Thursday, January 26, 2006

Gormenghast and a bottle of scotch

It's Sunday afternoon here in The Philippines and I have time to kill until late Tuesday night when I leave on the trek to Manila and thence home. Well not quite true, I do have to appear at the customers site Monday and Tuesday but that's work; this is pleasure :-)

What more natural than to watch, again, Gormenghast[^], the BBC realisation of the novels, made in 2000. As I write I'm halfway through the series (I ripped the DVD's to the laptop) and about a third of the way through a bottle of Ballantines Scotch (duty free from Tokyo).

A wonderful experience. The production manages to convey the spirit of the novels; no mean feat. The scene where Steerpike escapes from the prison cell Flay left him in, only to find himself suspended hundreds of feet above the christening of Lord Groan still gives me that uncomfortable crawling of the skin and visceral fear I associate with heights with which I'm uncomfortable.

The enmity between Flay and Swelter comes across wonderfully and I have to say that the choice of Richard Griffiths as Swelter was inspired. It took me quite a while to place him; of course, it was Pie in the Sky[^].
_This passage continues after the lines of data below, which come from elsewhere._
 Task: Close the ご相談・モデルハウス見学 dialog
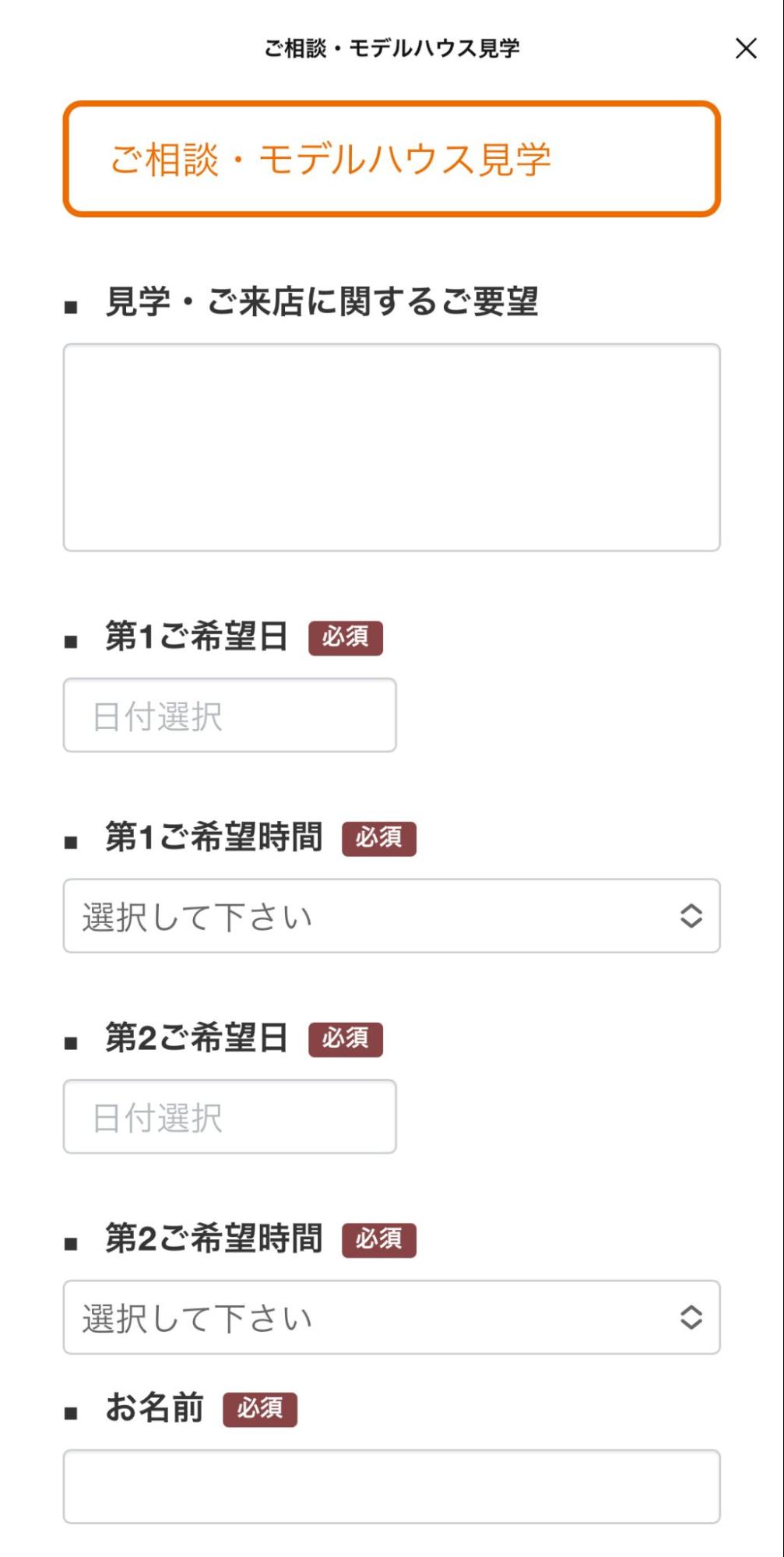[x=747, y=49]
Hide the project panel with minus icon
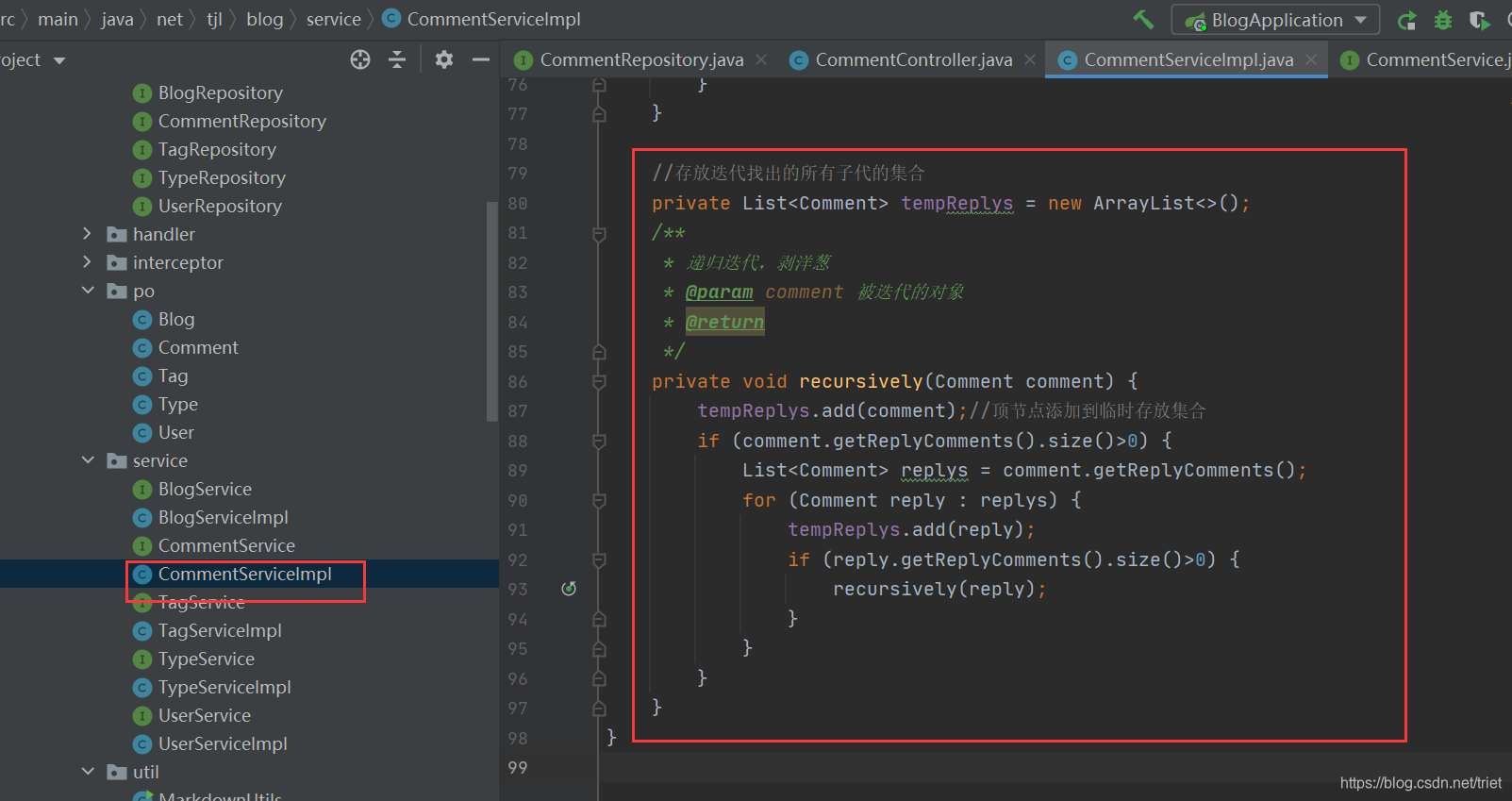 tap(481, 60)
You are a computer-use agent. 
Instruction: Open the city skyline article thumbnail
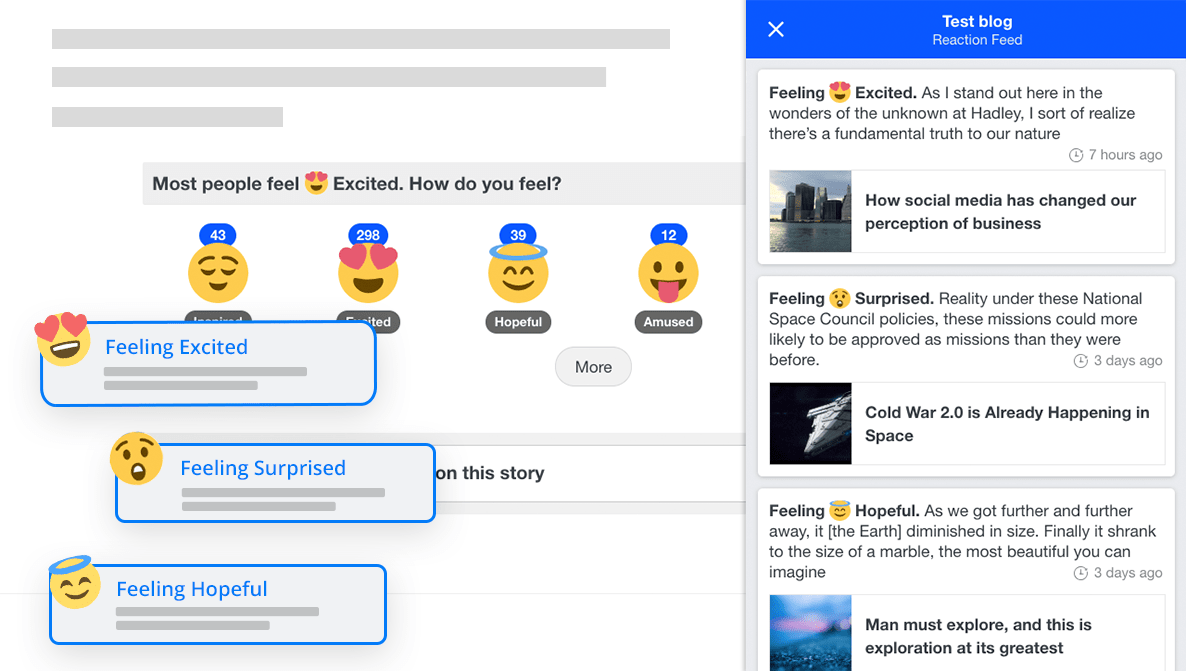point(810,211)
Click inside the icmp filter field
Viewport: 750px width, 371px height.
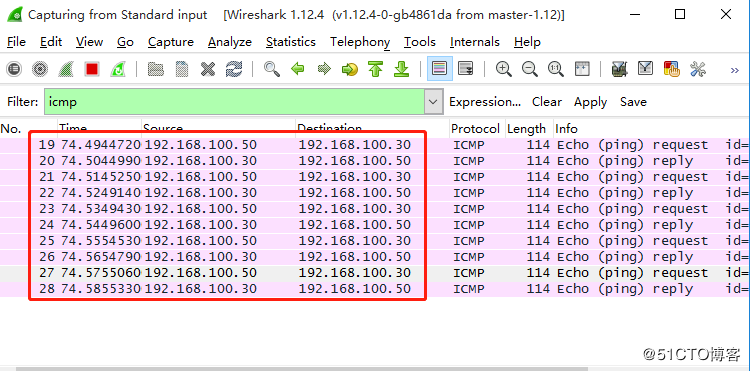[235, 102]
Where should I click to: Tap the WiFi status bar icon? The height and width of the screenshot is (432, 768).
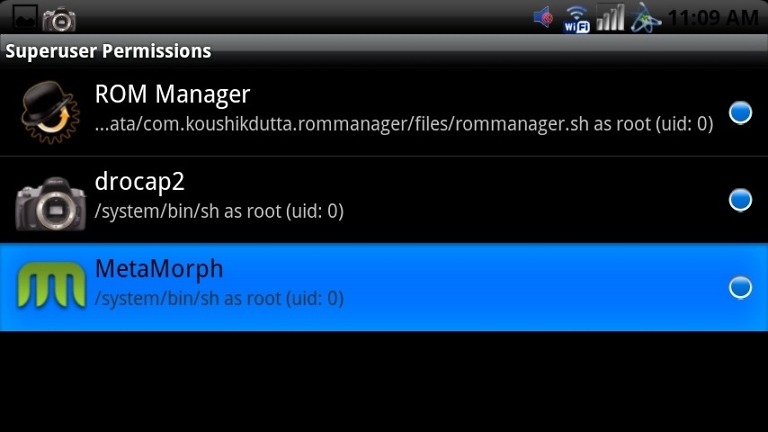click(x=576, y=19)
I wrote, some time ago[^], about how, 30 years after first hearing it, the climax of Wagner's Liebestod still sends a chill down my spine. It's the same with this production of Gormenghast. That scene halfway through the first episode, where Steerpike and Lady Fuschia meet for the first time. The music is absolutely perfect. I've been known to watch that part of the DVD multiple times just to hear the music!

In fact, for me, half the appeal of the TV adaptation is the music. I'm a sucker for lush romantic music; witness my enthusiasm for the music of Mahler, Bruckner and Scriabin. The visuals of the musicians are wonderful; we see strange and unfamiliar musical instruments. Alpenhorns, odd looking harps, string instruments that look like a Daliesque violin, almost but not quite right.
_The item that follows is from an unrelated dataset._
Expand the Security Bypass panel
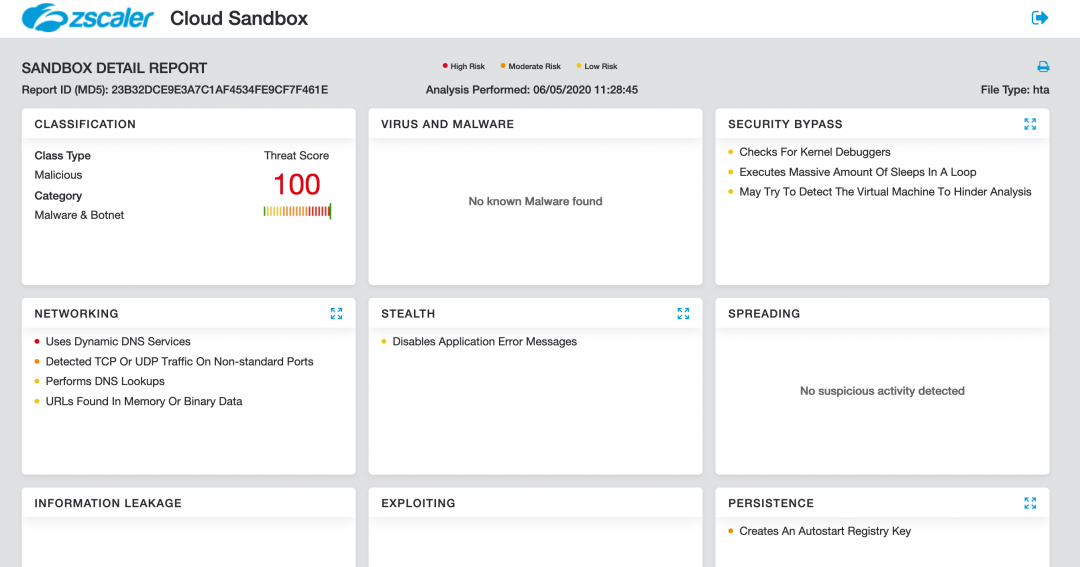Image resolution: width=1080 pixels, height=567 pixels. click(x=1030, y=124)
I really enjoyed the third episode of the series, the one with the school masters. At first glance it doesn't seem to fit at all into the story we've seen so far (and I had the same feeling with the novel itself) but it's inspired insanity works for me.

I can't imagine what it must be like for someone to watch this production who hasn't already read the novels. Indeed, I almost wish I hadn't read them before seeing it; in much the same way that I envy someone who's never before heard, say, Scriabin's Poem of Ecstasy[^] and has the wonder of that work ahead of them.